Earnings affected by strong CHF and volatility in Chinese rail market – Proposed distribution of CHF 4.50 per share as a tax-free repayment of capital

In the fiscal year 2010/11 the Schaffner Group recorded consolidated net sales of CHF 183.7 million, a decrease of 2.8% from the prior year (FY 2009/10: CHF 188.9 million). However, sales grew by 9% in local currencies. Operating profit (EBIT) was CHF 12.8 million (prior year: CHF 15.0 million). Amid the underutilization of the manufacturing plants (caused particularly by the weak demand from China’s railway industry), the non-recurring costs related to moving into the new facility in Shanghai and the acquisition-related expenses in the USA, the EBIT margin eased to 7.0% (prior year: 7.9%). The Group earned net profit for the year of CHF 10.2 million (prior year: CHF 12.0 million), representing basic earnings per share of CHF 16.03 and diluted earnings per share of CHF 15.43 (prior year: basic EPS of CHF 18.87 and diluted EPS of CHF 18.68). New orders of CHF 178.1 million were received in the year (prior year: CHF 207.3 million), amounting to a slight decrease of 3.6% in local currencies. The book-to-bill ratio of new orders to sales was 0.97. In the fiscal year 2010/11, net working capital contracted to CHF 33 million (from CHF 38 million at the prior year-end of 30 September 2010). Net debt increased to CHF 21 million (prior year: CHF 12 million) as a result of the acquisition of Schaffner MTC, and the gearing ratio of net debt to equity was 36% (prior year: 21%). With shareholders’ equity of CHF 57 million (prior year: CHF 56 million), Schaffner had an equity ratio of 42% (prior year: 44%). The Board of Directors will propose to the 16th Annual General Meeting of Schaffner Holding AG on 12 January 2012 to make an unchanged distribution of CHF 4.50 per share (prior year: CHF 4.50) to shareholders in the form of a tax-free repayment of capital.

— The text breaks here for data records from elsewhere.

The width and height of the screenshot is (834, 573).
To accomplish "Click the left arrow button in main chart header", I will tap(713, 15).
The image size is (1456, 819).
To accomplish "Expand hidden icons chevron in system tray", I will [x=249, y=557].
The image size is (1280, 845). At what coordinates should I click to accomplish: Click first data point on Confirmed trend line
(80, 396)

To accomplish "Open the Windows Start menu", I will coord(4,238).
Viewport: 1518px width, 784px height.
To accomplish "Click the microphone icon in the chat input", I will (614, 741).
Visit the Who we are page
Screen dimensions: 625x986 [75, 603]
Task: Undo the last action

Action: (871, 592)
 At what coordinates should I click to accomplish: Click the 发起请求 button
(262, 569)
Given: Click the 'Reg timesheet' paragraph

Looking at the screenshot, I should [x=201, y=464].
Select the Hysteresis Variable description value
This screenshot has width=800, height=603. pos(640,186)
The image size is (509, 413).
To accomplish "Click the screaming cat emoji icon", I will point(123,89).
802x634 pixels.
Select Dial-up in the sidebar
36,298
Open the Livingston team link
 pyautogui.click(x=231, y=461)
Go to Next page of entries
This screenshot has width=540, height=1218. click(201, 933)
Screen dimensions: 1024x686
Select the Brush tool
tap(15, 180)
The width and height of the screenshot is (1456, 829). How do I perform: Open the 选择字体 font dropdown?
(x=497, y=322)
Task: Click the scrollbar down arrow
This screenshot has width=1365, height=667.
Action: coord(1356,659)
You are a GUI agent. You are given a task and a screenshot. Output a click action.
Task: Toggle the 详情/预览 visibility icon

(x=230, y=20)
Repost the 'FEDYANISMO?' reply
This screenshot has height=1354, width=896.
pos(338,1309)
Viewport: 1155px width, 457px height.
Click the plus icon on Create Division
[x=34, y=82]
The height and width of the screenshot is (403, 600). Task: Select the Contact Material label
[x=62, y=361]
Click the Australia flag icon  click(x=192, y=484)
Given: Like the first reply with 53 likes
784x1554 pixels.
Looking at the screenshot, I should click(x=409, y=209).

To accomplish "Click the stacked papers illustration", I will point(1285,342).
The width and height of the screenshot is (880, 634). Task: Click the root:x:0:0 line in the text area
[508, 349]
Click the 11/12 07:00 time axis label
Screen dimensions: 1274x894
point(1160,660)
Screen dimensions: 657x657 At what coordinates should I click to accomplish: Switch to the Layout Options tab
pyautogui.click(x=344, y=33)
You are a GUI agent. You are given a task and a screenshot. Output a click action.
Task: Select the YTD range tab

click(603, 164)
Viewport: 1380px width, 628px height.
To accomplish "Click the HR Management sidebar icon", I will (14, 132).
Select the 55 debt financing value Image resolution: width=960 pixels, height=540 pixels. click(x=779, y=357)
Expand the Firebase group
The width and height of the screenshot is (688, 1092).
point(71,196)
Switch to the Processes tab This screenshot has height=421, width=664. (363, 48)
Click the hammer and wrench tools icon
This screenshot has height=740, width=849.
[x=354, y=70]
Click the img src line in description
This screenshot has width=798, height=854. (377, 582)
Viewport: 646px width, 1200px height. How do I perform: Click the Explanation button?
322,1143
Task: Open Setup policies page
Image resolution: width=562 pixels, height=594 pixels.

In the 2010/11 fiscal year the sales contribution from the strategic growth markets of energy-efficient drive systems, renewable energy, rail technology and automotive electronics grew from 63% to 65%. The geographic sales split changed only little. Europe, at 57% (prior year: 60%), remained the largest geographic market for Schaffner, while the Americas had a share of 8% (prior year: 7%). The Asia/Pacific region accounted for 35% of consolidated sales (prior year: 33%), including 20% from the Chinese market (prior year: 22%); China thus remains Schaffner’s second largest national market after Germany.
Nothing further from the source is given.